Although touched by such sentiment, John remains a government official first and one whose chief task it is to ensure that Berlin's various minority groups integrate into city life and get along with their German neighbors.
However, with the Turks that's sometimes easier said than done. Although Turks are the capital's largest minority group they have remained notoriously slow to integrate, with many of them making little or no attempt to learn German.
The result is that a considerable percentage of Turks in the German capital leave school without graduation certificates and possess no skills they can offer the currently tense city labor market.
Disillusioned and lacking work prospects, some teenage Turks drift into crime, joining gangs and pushing drugs. A far higher percentage of Turkish youngsters land in jail than do their German counterparts.

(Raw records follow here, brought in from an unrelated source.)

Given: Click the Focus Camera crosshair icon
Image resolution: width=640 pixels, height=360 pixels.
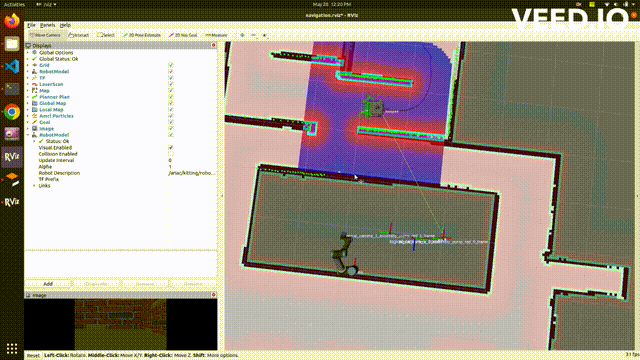Looking at the screenshot, I should click(242, 35).
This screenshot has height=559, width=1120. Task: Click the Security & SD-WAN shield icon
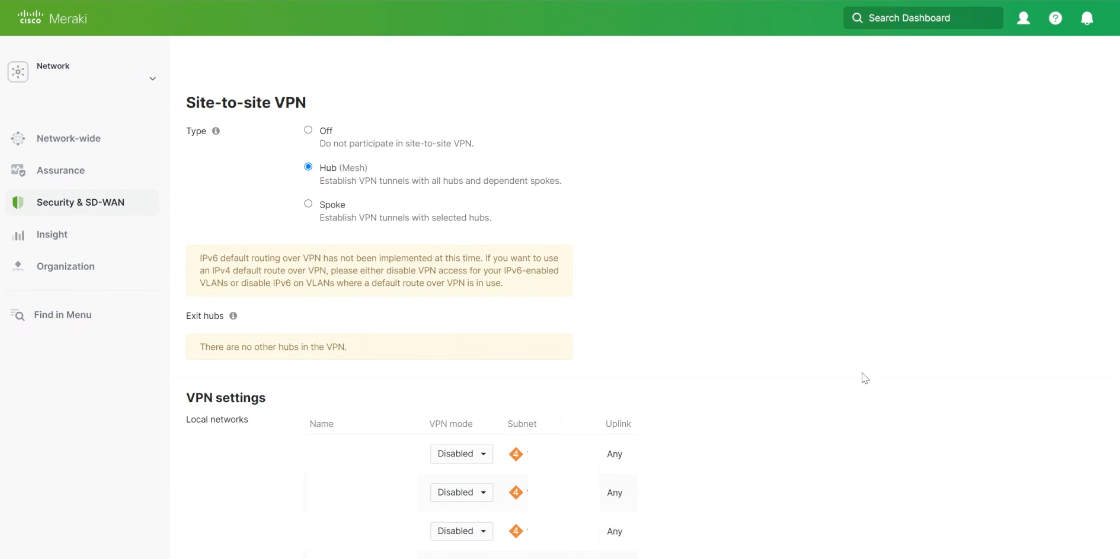[x=18, y=203]
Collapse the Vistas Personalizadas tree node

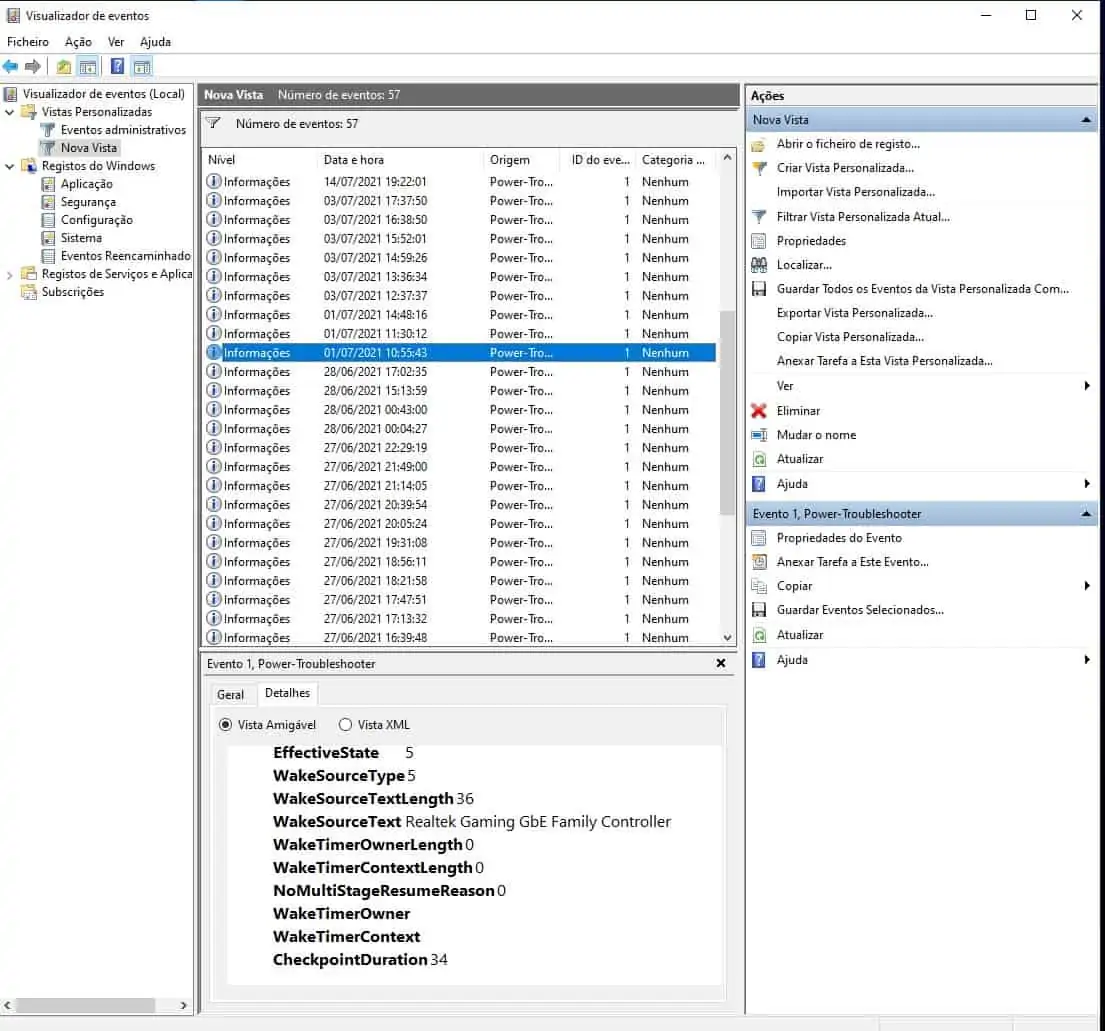tap(10, 112)
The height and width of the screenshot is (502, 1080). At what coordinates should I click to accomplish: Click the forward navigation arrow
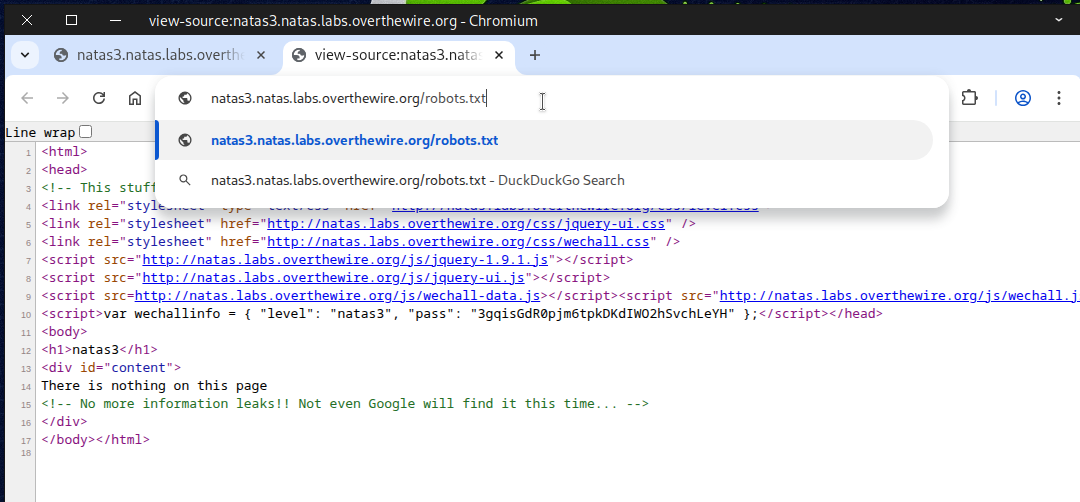point(63,98)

Some 43-percent of working-age Turks in Berlin are unemployed - a figure that worries city officials. "We want Turkish citizens to carve out a future for themselves in Berlin.

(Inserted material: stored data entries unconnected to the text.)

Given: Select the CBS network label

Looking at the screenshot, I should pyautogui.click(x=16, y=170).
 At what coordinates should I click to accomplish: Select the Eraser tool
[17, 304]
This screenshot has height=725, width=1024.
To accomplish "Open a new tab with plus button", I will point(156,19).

The commissioner, born in 1938 and named "German woman of the year" two years ago, points out that in many Turkish households little or no effort is made to speak German.

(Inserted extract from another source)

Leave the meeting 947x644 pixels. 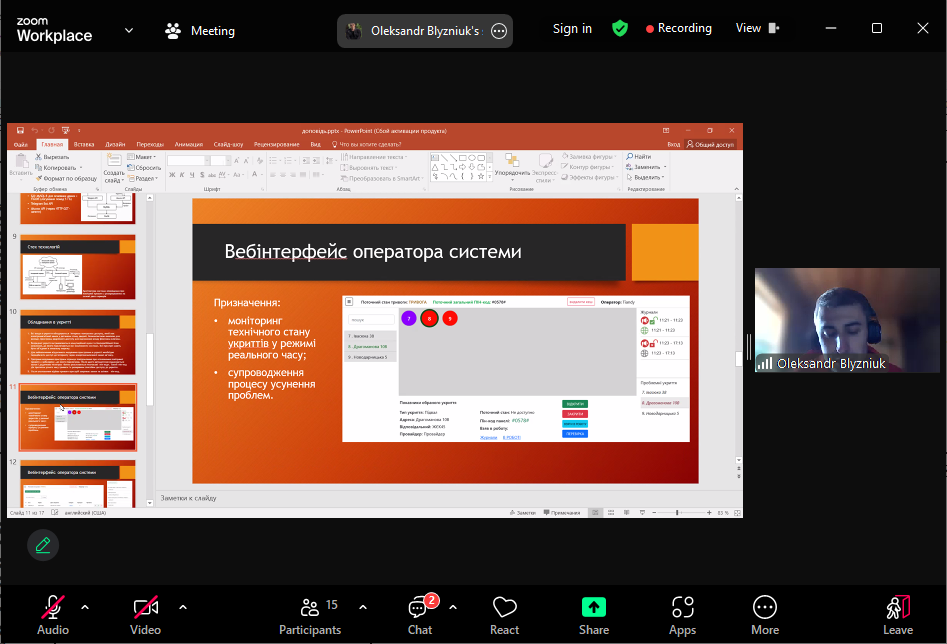[897, 614]
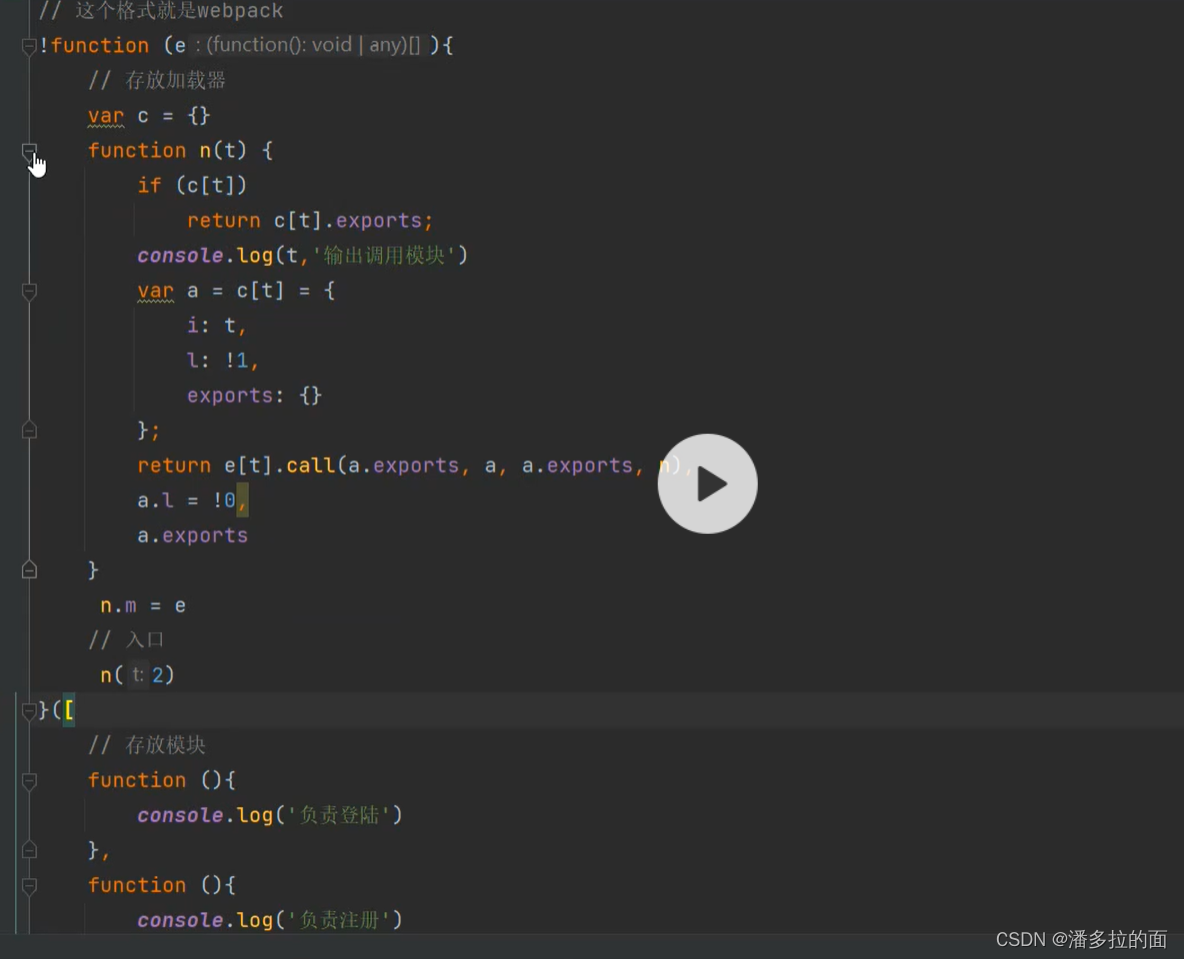This screenshot has width=1184, height=959.
Task: Expand the fold marker next to closing brace of n
Action: tap(28, 569)
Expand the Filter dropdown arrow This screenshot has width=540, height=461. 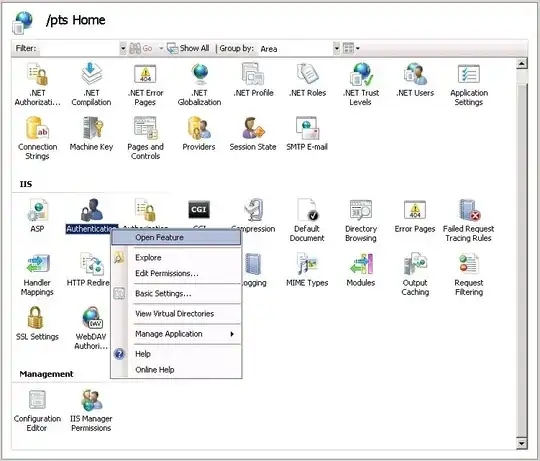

"Days go by very often without a word of German being heard or spoken in some neighborhoods where you find dozens of Turkish-run shops and businesses, even cinemas.
During the 20 years she's been this city's first-appointed commissioner for foreigner affairs, John has devoted a lot of time to the city's Turkish community, praising the Turkish work ethic and cultural activities.
But lately she has adopted a sharper tone, saying the time has come when all Turkish citizens in Berlin should be compelled to take German language courses - a proposal that has riled powerful Turkish organizations.
One of the chief problems is that many among Berlin's 170,000 Turks-40,000 of them now with German citizenship-lead largely isolated lives in districts dominated by Turkish-run shops and businesses, where even the streets signs get written in Turkish.
Every year Turks in Germany send two to three billion marks (around l.43 billion U.S. dollars), back home to Turkey, most of which gets invested in property, because many harbor the thought of returning home eventually.
Otto Schily, Germany's interior minister, agrees with her. "It's not so unreasonable to expect that foreigners who enter a country with the intention of working and living there learn the language," he says.
"If they don't make any effort they can't complain when they remain on the edge of society."
Michael-Andreas Butz, the Berlin government spokesman, says foreigners living permanently here, should have an interest in becoming properly integrated. "It's up to them to make an effort and get a command of the language.
In 1999, a German-financed language course scheme for Turkish mothers was started in Berlin, since when 2,000 women have participated. Butz says such schemes have proved useful, but ultimately the Turks must make a bigger effort to learn German.
Demands for compulsory German classes has stirred controversy in Berlin. Sabri Adak, Berlin's Turkish community chairman, says: "We Turks want to be integrated in Germany. But the problem is this city's politics get played out above our heads, never with us."
Eren Uensal, a spokeswoman of Berlin's "Turkish alliance," concedes Turks should make an effort to learn the language, but says many of the courses offered are unsuitable, and anyway, "education is a state responsibility."
Today 2.1 million Turkish citizens live in Germany. They were first invited as so-called "guest workers" in the early 1960s after the communist wall went up and West Berlin found itself deprived of a large slice of its labor force.
The idea was that they would return to Turkey after three or four years, but most remained, turning Berlin into the third largest Turkish-flavored city after Istanbul and Ankara.